本当なら部屋にでも置きたいのだが、日当たりが悪いし、なにより部屋が狭いからとミラに却下された。

そういうわけで置き場所に悩んでいた恭也が見つけた場所、それが中庭だったということだ。

幸い、中庭では一部の生徒が鉢に植えた花を育てていたりするので、置いても違和感はない……と、恭也は思ったのだ。

まあ、実際は違和感バリバリなのだが、同じ植物なのだからということで恭也は違和感を感じないらしい。

というわけで、午前の講義を終えた恭也は手入れの道具を片手に、盆栽の手入れをしている次第だった。

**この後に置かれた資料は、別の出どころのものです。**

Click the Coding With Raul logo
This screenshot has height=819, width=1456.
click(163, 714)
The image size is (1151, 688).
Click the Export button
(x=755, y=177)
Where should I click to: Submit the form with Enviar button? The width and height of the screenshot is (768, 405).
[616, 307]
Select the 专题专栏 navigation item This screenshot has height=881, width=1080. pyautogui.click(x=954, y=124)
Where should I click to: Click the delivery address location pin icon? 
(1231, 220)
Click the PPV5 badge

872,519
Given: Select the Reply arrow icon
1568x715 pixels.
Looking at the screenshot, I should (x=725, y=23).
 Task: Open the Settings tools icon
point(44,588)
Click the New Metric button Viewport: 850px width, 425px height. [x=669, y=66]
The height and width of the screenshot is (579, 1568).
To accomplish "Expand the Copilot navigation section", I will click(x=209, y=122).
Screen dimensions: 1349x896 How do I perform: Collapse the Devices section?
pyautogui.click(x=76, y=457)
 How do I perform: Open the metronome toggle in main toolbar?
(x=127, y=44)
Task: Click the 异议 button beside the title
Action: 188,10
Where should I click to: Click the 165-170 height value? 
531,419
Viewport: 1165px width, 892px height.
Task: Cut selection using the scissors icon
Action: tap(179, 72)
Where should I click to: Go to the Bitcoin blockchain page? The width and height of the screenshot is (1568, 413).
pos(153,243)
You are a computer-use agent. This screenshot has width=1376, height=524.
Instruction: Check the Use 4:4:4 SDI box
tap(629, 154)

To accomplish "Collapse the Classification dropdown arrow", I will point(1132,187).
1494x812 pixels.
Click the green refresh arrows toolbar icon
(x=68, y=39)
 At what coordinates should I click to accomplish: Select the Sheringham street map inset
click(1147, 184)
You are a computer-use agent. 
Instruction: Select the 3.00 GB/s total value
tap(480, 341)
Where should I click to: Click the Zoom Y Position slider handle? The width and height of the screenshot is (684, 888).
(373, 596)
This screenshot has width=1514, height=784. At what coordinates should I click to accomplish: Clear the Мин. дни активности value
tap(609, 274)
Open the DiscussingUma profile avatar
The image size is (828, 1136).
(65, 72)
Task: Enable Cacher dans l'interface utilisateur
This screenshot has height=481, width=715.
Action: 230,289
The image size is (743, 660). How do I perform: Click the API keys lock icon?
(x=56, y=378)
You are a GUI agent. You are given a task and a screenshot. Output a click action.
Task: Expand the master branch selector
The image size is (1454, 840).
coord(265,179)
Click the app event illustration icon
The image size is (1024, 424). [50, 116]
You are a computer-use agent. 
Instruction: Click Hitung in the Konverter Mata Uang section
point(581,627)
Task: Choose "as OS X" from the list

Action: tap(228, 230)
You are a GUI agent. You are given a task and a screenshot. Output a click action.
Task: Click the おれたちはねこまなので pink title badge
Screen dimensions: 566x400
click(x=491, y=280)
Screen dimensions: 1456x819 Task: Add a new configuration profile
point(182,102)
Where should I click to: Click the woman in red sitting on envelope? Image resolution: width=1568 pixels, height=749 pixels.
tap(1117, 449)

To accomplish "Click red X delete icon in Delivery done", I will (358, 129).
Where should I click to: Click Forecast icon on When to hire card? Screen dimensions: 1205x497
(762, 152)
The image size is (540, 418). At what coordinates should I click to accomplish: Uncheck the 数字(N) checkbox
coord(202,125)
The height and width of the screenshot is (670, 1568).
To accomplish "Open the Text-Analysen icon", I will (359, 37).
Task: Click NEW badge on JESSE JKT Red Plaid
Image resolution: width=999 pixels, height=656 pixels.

ちなみに、その横には同じく講義を終えたミラが、かなりつまらなそうな表情で座っていた。

 

「……」

 

「ねえ、恭也」

 

「ん、なんだ?」

 

「……楽しい?」

 

「ああ、楽しいぞ」

 

「そう……」

 

先ほどから、ずっとこれと似たような問答が続いていた。

ミラが話しかけても、恭也は手入れに没頭するあまりに会話が続かないのだ。

だからといって恭也から話しかけてくるのを待っても、当然の如く恭也は手入れに没頭しているため話しかけてはくれない。

そのことに、ミラはいい加減爆発しそうな自身の怒りを抑えるので精一杯だった。

 

(盆栽ばっかり見て……私のことも少しくらい、構ってくれてもいいじゃない)

 

盆栽ばかり見る故に、ミラは盆栽に対して絶賛嫉妬中だった。

これが人間なら、ミラは間違いなく相手に雷撃でも落としていただろう。

だが相手は盆栽……そんなことをしても空しいだけである。

 

「はぁ……」

 

あからさまについた溜め息、それにも恭也は気づかずに手入れに没頭する。

自分を構ってくれというサインを込めてついたそれに気づかない恭也に、ミラの嫉妬は増大する。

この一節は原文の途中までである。